Upon arrival in the US, he quickly became connected with AsylumWorks – working with Etsegenet, who was his case manager, at the time.
Today, Etsegenet and Awel – who has since been promoted as the Legal Navigation Program Manager at AsylumWorks – are coworkers.
Unlike some Fellows, Awel doesn’t plan to pursue an advanced degree in social work – choosing instead to build upon his legal expertise to help AsylumWorks’ clients navigate the complex immigration system.
“To me, the Fellowship Program was an opportunity to learn about the US work culture, gain more experience and become more familiar with it – but also to give back to my community.”
“I was empowered as a client and as a fellow – now I have the opportunity to empower other people.”

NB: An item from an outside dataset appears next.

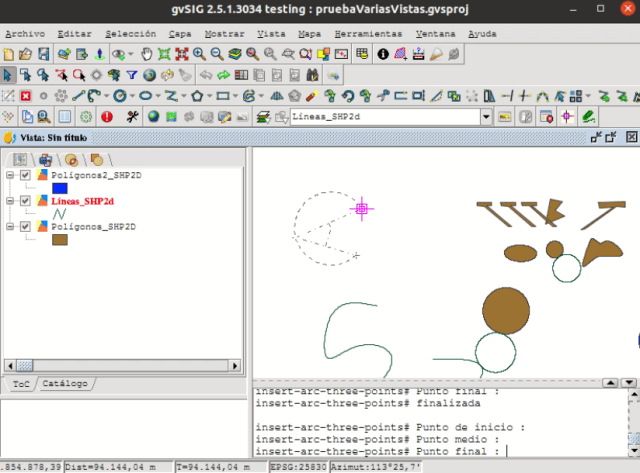Click the Zoom in magnifier icon
The height and width of the screenshot is (473, 640).
click(x=200, y=54)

“In the immigration space, it’s so easy to focus on the negative aspects of a system that is stacked against our clients,” Hodges-Wu shared. “But that is also why it is so important to cultivate pockets of light to remind us that change is possible, that opportunity still exists, and that with the right support, even newcomers facing significant obstacles have the ability to change the world.”
“Asylum seekers need to know how much they are valued,” Awel concluded. “They need my help – that is my passion.”
Empowering community voices and investing in community-led solutions to systemic barriers is an important aspect of The Community Foundation’s Strategic Vision. We are proud to support the AsylumWorks Fellowship program through our Health Equity Fund.